Elizabeth Bojang, pronounced Bo-johng, created a Web site for unusual name pronunciations.

The idea came about after Ms. Bojang stopped using her maiden name, Godfrey, when she married Bala Musa Bojang, her Gambian husband. "I used to dread hearing it," because it was so often mispronounced, says Ms. Bojang. (The correct pronunciation is Bo-johng.)

The Internet has been a blessing for amateur and professional genealogists. But even when surname roots can be traced online, how last names are pronounced still causes confusion, especially in the cross-cultural mix of globalization. In fact, researchers say it is likely that many of our ancestors would be appalled at how their last names are pronounced today.

Suzanne Russo Adams, a genealogist for Ancestry.com, studied the last names of Italian immigrants and found that most who came to the U.S. in the early 1900s changed the pronunciation of their names after learning English and living in the country for a while. Some genealogists find that even parents and children pronounce their shared last name differently.

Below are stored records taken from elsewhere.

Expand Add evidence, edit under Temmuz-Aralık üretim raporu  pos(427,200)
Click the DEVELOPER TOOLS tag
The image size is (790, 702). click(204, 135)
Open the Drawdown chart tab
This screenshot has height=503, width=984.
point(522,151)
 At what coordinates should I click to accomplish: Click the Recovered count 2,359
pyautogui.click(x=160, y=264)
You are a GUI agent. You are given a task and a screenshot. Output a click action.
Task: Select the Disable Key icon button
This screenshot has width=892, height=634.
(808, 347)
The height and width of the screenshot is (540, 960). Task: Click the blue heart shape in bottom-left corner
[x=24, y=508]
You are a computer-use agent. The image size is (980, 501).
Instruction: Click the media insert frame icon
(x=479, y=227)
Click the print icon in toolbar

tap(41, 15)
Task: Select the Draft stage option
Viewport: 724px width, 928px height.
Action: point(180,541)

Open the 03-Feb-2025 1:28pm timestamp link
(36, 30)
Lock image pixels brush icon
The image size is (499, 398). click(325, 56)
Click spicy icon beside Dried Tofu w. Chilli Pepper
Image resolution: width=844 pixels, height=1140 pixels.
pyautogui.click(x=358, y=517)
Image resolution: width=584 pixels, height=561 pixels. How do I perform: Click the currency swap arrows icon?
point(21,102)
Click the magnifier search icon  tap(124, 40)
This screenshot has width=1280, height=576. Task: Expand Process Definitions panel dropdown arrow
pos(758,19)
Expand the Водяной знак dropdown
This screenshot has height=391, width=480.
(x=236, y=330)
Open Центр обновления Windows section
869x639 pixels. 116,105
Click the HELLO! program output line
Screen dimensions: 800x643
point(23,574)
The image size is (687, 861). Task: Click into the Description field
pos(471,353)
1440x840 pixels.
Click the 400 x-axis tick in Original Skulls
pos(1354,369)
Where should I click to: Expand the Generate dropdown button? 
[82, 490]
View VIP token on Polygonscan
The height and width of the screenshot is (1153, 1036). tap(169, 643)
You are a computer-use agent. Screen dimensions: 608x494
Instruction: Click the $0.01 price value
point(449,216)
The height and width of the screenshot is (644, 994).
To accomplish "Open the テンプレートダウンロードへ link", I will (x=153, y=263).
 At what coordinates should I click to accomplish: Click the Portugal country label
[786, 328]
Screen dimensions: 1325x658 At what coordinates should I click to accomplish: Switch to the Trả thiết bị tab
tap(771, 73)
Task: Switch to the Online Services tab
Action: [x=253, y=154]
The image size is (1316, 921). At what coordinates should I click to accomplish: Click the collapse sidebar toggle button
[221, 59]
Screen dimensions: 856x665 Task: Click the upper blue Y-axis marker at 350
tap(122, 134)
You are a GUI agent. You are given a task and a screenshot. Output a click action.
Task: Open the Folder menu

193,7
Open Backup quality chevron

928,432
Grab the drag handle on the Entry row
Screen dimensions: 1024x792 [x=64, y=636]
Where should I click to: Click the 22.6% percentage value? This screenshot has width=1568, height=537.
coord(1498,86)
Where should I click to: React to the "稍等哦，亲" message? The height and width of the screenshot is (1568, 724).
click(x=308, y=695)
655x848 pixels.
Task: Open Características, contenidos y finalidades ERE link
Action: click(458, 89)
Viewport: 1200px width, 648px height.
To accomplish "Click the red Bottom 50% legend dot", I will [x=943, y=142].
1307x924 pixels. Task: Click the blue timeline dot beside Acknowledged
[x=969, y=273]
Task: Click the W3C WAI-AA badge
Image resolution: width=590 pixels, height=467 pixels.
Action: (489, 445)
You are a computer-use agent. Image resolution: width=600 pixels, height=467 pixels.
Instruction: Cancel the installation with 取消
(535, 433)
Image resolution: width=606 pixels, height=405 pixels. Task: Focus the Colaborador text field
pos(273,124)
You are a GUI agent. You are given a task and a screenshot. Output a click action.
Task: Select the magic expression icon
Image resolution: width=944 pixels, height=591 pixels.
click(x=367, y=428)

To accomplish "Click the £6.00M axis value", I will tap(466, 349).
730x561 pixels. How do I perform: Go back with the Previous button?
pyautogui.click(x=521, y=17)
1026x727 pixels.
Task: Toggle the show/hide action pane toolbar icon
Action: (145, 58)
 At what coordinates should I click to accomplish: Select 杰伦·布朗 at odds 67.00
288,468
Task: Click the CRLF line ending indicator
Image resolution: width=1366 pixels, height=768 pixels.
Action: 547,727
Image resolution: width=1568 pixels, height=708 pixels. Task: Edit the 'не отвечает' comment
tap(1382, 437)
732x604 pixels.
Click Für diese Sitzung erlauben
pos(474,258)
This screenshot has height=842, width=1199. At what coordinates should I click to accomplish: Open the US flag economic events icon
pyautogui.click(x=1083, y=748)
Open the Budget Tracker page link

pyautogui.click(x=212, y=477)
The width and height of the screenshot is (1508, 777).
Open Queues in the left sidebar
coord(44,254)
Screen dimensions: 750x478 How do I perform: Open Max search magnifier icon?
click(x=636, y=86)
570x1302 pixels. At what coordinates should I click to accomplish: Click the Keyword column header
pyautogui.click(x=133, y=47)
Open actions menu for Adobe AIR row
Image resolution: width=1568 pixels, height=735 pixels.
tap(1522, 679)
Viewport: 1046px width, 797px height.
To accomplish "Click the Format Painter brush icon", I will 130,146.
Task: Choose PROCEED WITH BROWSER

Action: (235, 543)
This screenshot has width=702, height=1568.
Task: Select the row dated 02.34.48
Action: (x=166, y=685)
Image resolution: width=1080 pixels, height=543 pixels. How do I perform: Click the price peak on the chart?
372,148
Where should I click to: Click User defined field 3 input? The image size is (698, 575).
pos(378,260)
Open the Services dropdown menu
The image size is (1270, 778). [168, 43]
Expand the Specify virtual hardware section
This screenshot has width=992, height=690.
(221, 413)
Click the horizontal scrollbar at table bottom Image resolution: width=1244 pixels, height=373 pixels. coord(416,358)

University of Florida linguistics professor Ben Hebblethwaite (the "th" isn't silent) noticed some of his students have dual pronunciations of their last names -- an anglicized pronunciation for school and a more traditional pronunciation at home.
Prof. Hebblethwaite says rhyme pattern in epic poems can offer clues for how names in the poem might have been spoken, giving modern-day users of a name a sense of how the pronunciation has evolved. For example, the rhyme pattern in medieval French epic "La Chanson de Roland" ("The Song of Roland") proves vital for linguists like Prof. Hebblethwaite.

In general, pronunciations get simpler over time: Consonants cluster, spellings are shortened, vowel pitches altered. Even with these historical signposts, there are few hard-and-fast rules about name pronunciation in English. "It's a mess," Prof. Hebblethewaite says.

Through research, Prof. Hebblethwaite has traced his own surname to Norwegians who invaded what is now Northern Britain as Vikings. "Heaven only knows how they pronounced it," he says.

Pinky Thakkar (silent "h"), an engineer from Mumbai, started the Web site www.pronouncenames.com after she moved to San Jose, Calif., and mispronounced the "J" in "San Jose," not giving it the "H" sound used in Spanish words. Properly pronouncing person and place names proved nearly impossible for Ms. Thakkar and her friends from abroad, she says.

More than 75,000 entries, including 38,000 audio files, have been submitted to Ms. Thakkar's Web site since it launched in 2006. She manages the site with six other volunteers.

Ms. Thakkar is now working on an algorithm that would allow site users to record a name as they heard it and then have the site churn out a proper spelling based on the audio submission. She also is looking to expand the site's ability to provide audio pronunciations based on a user's typed-in guess. For example, if a user heard the Indian surname "Sridharan," but had no idea how to pronounce it, he or she could enter a guess such as "shree the run" and the accurate spelling would appear.
Pronouncenames.com's followers include teachers, graduation speakers, sports announcers and foreigners trying to improve their English.

The new technology could help people such as Vathanyu Chaipattanawanich. The 19-year-old mechanical-engineering student at Lehigh University in Pennsylvania is regularly greeted by flustered faces when he swipes his credit card, fills out forms and wins awards. He says that although his 25-letter Thai name has been an ice-breaker for years, "everyone calls me 'Tab.'"

Mr. Chaipattanawanich joined the 600-plus member Facebook group, "Nobody Can Pronounce My Last Name," one of several on the site organized around that theme.

Both Ms. Bojang and Ms. Thakkar are a long way from documenting the six million last names recorded in a 2007 U.S. Census Bureau study. But they are gratified that their sites might be helping befuddled speakers.

In a few years, Ms. Bojang's 3-year-old daughter Nyima and 7-month-old son Kebba will head to grade school. Their names are pronounced "knee-ma" and "kay-bah." Ms. Bojang, a former teacher, knows the headaches of a class roster, but is optimistic.

"Hopefully," she says, "the Web site will help them."